The letter asked for prayers for victims, encouraged donations and expressed gratitude for volunteers while asking them to be patient.

Here is the full letter:

"The still-unfolding disaster caused by the torrential rains of Hurricane Harvey has caught the attention of people throughout the United States. Our hearts go out to the thousands who have borne the brunt of this storm, and we are deeply grateful for the acts of unselfish service and the heroic efforts of first responders that have been reported. All who find themselves amid these grave difficulties are in our prayers.

"Many are expressing interest in helping the thousands of people in the stricken communities in Texas and Louisiana. We are grateful for all who wish to assist in this effort. If you want to help, please consider the following:

"1. Donate toward the relief effort. Anyone wishing to provide support for the Church’s effort to aid those in need is encouraged to donate to the Church’s Humanitarian Fund.

"2. Volunteer. Within the next few days or weeks, volunteers to assist in the massive cleanup effort will be needed, but with rescue efforts still underway, that time has not yet arrived. If you wish to participate, please do not call local church leaders in Texas and Louisiana or travel to the affected areas right now. To learn about upcoming volunteer opportunities and receive information about needed assistance and its timing, we invite you to visit the following web page:

"We encourage your continued prayers in behalf of all who are affected by this natural disaster.

"The First Presidency"

Some cleanup efforts were underway Friday in the Houston area, but rescue crews were still going door-to-door looking for stranded or dead residents. Some of the more than 40 deaths caused by the storm are victims who died trying to save others.
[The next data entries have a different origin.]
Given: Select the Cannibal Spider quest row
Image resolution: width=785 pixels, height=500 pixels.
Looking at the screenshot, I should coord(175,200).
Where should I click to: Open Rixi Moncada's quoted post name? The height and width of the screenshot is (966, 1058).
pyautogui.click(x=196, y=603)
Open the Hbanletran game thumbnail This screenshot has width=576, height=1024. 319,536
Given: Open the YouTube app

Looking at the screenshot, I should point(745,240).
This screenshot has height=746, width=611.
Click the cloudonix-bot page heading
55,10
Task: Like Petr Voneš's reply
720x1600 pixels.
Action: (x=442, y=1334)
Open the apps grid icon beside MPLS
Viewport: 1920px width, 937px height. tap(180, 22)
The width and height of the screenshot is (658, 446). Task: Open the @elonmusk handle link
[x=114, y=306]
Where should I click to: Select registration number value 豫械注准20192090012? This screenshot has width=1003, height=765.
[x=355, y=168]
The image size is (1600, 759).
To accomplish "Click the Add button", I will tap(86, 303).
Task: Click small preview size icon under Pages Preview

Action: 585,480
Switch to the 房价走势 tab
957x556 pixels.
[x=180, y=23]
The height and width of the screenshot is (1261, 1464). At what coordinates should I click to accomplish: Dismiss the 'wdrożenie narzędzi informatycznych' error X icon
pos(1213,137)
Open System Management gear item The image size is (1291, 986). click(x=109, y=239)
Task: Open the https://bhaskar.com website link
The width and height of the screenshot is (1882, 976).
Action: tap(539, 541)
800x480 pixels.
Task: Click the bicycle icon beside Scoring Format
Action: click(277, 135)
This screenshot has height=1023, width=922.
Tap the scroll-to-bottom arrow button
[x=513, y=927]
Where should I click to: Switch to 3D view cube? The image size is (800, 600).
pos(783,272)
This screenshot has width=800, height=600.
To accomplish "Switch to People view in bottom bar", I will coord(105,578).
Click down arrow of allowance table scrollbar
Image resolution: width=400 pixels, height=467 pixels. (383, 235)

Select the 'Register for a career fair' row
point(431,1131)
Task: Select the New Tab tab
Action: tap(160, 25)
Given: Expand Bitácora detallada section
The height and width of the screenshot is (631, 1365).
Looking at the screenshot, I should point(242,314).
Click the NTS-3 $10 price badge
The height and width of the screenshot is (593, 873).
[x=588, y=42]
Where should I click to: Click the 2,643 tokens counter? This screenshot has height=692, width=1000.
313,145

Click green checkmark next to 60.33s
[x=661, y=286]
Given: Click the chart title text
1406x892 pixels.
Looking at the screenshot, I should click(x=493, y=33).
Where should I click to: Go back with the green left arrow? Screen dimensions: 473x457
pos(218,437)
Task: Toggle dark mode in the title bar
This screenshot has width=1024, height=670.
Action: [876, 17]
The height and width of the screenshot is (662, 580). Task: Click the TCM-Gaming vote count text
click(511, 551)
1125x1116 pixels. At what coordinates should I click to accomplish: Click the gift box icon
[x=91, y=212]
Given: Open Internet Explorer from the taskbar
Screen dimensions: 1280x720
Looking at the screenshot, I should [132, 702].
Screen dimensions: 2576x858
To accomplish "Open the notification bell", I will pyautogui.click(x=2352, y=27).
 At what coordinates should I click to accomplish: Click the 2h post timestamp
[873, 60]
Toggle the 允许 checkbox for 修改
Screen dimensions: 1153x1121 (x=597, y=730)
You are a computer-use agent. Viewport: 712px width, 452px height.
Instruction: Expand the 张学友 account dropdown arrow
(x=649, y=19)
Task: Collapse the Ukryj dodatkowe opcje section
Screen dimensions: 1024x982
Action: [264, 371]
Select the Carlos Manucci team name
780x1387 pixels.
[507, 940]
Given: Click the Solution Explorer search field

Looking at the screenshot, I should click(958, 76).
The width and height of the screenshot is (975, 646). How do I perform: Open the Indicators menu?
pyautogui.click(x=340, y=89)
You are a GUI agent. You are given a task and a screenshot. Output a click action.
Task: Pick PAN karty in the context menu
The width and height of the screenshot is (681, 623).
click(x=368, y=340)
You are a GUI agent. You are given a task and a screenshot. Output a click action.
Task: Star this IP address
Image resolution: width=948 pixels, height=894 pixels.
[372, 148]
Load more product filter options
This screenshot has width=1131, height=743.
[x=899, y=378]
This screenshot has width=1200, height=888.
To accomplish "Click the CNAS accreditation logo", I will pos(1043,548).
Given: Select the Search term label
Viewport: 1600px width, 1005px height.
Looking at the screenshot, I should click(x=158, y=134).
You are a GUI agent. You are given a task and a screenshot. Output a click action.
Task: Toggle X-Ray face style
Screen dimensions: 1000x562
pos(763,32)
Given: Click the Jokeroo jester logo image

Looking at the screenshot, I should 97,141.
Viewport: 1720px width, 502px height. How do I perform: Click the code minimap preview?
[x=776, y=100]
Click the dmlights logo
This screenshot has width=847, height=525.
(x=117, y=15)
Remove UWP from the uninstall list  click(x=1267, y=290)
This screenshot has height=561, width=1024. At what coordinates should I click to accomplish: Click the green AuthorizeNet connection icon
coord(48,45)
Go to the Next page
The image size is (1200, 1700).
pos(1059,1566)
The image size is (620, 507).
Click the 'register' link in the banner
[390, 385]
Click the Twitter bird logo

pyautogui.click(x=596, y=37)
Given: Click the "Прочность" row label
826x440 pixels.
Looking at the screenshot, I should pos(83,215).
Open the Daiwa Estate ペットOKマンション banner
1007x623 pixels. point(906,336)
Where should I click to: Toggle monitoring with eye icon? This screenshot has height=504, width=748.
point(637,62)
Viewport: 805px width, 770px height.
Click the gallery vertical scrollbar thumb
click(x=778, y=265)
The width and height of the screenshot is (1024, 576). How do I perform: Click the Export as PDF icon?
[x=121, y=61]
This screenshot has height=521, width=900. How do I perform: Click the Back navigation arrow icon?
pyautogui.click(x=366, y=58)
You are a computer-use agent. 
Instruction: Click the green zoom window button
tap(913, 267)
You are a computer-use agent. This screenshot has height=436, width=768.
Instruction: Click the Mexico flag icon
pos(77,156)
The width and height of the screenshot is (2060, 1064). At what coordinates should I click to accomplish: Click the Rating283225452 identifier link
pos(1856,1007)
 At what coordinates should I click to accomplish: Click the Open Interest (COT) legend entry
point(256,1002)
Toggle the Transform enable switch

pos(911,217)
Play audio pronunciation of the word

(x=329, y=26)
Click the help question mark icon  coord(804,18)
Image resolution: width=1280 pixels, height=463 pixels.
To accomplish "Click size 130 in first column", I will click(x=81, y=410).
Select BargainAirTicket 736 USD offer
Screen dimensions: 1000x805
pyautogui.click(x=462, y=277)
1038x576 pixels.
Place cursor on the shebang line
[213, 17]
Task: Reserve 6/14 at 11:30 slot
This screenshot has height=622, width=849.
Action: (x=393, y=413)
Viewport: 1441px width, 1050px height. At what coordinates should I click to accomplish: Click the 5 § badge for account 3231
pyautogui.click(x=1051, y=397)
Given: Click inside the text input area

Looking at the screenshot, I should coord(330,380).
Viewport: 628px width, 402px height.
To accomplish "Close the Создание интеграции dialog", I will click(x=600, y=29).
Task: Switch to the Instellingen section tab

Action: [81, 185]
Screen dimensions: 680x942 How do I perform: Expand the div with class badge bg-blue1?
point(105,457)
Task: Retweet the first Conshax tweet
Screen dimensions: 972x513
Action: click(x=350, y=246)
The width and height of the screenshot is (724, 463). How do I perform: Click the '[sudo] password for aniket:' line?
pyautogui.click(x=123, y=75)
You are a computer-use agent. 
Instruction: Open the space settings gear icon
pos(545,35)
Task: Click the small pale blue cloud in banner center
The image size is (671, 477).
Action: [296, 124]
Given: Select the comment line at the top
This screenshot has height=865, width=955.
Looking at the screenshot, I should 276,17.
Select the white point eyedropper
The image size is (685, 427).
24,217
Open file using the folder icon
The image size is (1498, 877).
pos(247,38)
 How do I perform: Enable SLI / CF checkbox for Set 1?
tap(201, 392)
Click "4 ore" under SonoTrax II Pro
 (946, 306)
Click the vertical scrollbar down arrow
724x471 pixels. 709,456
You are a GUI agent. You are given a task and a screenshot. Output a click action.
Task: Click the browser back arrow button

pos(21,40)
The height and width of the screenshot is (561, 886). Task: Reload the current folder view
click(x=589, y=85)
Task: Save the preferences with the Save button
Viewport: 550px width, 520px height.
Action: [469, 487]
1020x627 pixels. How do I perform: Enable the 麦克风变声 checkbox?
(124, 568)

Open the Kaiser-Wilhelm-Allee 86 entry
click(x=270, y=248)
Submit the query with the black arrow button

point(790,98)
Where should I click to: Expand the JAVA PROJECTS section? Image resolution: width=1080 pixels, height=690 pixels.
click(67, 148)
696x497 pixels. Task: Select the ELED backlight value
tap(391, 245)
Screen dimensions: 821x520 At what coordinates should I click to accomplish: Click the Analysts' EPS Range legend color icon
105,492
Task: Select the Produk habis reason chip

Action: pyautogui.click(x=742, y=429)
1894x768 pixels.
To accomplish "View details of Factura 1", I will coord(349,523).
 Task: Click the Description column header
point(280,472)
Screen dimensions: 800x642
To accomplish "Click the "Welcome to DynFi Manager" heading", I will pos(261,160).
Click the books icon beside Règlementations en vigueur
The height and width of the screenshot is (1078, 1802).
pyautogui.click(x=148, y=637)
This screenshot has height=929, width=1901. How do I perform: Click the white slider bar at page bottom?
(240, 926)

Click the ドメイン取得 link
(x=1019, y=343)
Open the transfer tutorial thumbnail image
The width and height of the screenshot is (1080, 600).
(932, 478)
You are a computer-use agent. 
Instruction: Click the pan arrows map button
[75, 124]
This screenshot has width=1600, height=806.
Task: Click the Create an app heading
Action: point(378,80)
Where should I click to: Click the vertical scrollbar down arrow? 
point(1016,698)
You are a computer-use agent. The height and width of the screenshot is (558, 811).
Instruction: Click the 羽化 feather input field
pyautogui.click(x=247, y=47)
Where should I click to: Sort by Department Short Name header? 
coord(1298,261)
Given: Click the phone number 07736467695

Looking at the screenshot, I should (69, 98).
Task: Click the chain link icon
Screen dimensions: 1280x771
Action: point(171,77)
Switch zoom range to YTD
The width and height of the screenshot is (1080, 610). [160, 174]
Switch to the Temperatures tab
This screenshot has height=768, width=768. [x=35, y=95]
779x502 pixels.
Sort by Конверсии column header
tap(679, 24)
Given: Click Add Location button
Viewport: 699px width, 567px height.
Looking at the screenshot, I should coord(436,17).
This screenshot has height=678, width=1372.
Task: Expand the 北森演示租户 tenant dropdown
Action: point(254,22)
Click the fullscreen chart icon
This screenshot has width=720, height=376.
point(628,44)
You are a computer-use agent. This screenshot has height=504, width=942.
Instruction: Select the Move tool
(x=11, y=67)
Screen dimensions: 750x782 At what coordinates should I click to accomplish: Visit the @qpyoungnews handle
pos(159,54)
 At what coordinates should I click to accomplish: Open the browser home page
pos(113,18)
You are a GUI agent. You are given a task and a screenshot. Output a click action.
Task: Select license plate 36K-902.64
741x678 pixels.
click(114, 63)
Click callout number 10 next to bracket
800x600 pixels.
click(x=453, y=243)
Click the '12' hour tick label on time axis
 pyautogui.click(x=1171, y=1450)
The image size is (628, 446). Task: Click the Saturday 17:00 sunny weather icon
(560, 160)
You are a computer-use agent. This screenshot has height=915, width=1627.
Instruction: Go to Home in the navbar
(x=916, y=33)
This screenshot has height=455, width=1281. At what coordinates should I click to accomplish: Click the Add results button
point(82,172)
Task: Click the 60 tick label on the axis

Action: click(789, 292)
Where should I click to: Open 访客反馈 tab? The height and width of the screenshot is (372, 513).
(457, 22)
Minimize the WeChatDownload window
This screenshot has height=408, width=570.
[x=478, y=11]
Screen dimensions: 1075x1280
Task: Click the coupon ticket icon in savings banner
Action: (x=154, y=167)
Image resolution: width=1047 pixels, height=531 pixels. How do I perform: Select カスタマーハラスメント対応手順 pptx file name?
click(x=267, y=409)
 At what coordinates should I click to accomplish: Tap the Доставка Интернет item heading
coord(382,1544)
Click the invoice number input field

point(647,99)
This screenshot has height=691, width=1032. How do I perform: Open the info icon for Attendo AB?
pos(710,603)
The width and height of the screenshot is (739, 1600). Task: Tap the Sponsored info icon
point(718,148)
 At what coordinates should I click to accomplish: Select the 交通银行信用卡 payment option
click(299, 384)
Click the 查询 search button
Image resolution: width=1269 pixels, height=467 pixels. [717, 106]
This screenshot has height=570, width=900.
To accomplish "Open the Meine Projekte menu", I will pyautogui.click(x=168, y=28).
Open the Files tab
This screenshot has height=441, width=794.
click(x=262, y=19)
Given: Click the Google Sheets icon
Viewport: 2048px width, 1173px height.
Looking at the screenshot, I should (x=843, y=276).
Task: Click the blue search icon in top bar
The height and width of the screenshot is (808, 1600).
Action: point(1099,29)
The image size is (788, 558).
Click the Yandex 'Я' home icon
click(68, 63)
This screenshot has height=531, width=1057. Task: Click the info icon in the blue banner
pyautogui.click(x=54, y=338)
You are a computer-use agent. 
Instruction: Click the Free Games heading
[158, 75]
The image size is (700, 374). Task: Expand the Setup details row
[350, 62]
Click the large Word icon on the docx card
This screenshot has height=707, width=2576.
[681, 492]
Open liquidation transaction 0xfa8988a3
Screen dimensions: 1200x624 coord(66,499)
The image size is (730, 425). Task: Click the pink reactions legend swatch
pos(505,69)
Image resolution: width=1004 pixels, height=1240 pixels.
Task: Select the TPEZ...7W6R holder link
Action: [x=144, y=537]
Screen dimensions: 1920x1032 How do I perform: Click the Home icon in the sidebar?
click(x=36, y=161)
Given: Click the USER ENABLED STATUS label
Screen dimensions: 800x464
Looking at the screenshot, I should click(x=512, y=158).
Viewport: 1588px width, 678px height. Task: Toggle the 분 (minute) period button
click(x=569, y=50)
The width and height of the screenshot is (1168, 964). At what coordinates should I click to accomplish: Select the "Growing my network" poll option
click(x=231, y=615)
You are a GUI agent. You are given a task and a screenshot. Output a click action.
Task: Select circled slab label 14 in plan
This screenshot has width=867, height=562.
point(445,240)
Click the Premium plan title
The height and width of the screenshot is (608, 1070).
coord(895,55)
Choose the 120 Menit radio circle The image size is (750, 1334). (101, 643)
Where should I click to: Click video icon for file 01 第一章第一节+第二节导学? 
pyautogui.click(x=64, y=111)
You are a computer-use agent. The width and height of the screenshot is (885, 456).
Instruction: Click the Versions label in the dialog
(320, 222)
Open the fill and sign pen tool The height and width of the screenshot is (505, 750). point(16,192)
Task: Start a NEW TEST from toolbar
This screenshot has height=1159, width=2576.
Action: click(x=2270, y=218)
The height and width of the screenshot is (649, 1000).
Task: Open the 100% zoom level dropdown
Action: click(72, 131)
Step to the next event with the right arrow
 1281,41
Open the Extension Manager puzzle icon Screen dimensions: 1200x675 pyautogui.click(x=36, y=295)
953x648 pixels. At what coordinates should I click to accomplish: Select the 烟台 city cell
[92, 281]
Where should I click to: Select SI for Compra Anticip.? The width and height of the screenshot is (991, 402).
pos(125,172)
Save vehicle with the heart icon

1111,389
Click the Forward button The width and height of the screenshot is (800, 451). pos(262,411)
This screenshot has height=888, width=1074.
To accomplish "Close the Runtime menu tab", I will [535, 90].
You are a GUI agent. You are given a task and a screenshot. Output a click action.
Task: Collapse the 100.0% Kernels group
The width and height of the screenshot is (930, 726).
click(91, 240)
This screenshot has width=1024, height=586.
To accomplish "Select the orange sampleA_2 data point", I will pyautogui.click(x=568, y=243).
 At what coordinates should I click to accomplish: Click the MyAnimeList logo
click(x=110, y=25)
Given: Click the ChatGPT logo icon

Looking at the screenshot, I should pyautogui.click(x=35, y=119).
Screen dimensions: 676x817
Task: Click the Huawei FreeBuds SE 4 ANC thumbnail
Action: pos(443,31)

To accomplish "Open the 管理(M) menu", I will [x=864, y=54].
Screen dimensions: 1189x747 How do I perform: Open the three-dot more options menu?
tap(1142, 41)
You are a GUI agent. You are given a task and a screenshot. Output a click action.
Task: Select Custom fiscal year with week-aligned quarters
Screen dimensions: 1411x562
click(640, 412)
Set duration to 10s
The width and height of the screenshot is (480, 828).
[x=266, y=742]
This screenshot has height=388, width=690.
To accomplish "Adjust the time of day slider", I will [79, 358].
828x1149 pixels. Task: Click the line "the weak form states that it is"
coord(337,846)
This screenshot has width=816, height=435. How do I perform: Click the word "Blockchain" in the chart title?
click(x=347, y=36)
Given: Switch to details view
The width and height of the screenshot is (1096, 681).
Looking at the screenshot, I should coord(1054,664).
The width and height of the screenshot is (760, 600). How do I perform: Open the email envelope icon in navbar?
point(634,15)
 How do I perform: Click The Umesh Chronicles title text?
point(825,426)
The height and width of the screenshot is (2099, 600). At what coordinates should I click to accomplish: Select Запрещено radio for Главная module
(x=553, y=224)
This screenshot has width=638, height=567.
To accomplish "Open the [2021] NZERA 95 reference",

Experts said danger lurks in Harvey's floodwaters, called a rancid brew by one researcher, and that cleanup efforts come with their own hazards.

For example, a Texas A&M University team found dangerous levels of E. coli in floodwater in Cypress, Texas, 125 times the amount of E. coli considered safe for swimming and 15 times higher than acceptable levels for wading.

Other pathogens may be in the water, too, such as flesh-eating bacteria, which showed up after Hurricane Katrina. Sewage, pesticides and other toxic chemicals also are contaminating the floodwaters. The Houston Chronicle reported a list of these concerns in a story on public health threats.

"There could be anything," Houston Health Department spokesman Porfirio Lopez said. "We just know it's contaminated."

A concern for cleanup volunteers includes injuries. Post-disaster studies show that most injuries occur in the weeks after an event during cleanup efforts. More than a quarter of all New Orleans' health problems in the first month after Katrina were injuries, reported.

The need, however, is immense.

More than 1.75 million Texans evacuated their homes during Harvey, according to Department of Homeland Security Acting Secretary Elaine Duke.

More than 100,000 homes in Texas and Louisiana have been damaged or destroyed, said Tom Bossert, the official leading the White House’s response to the disaster, the New York Times reported.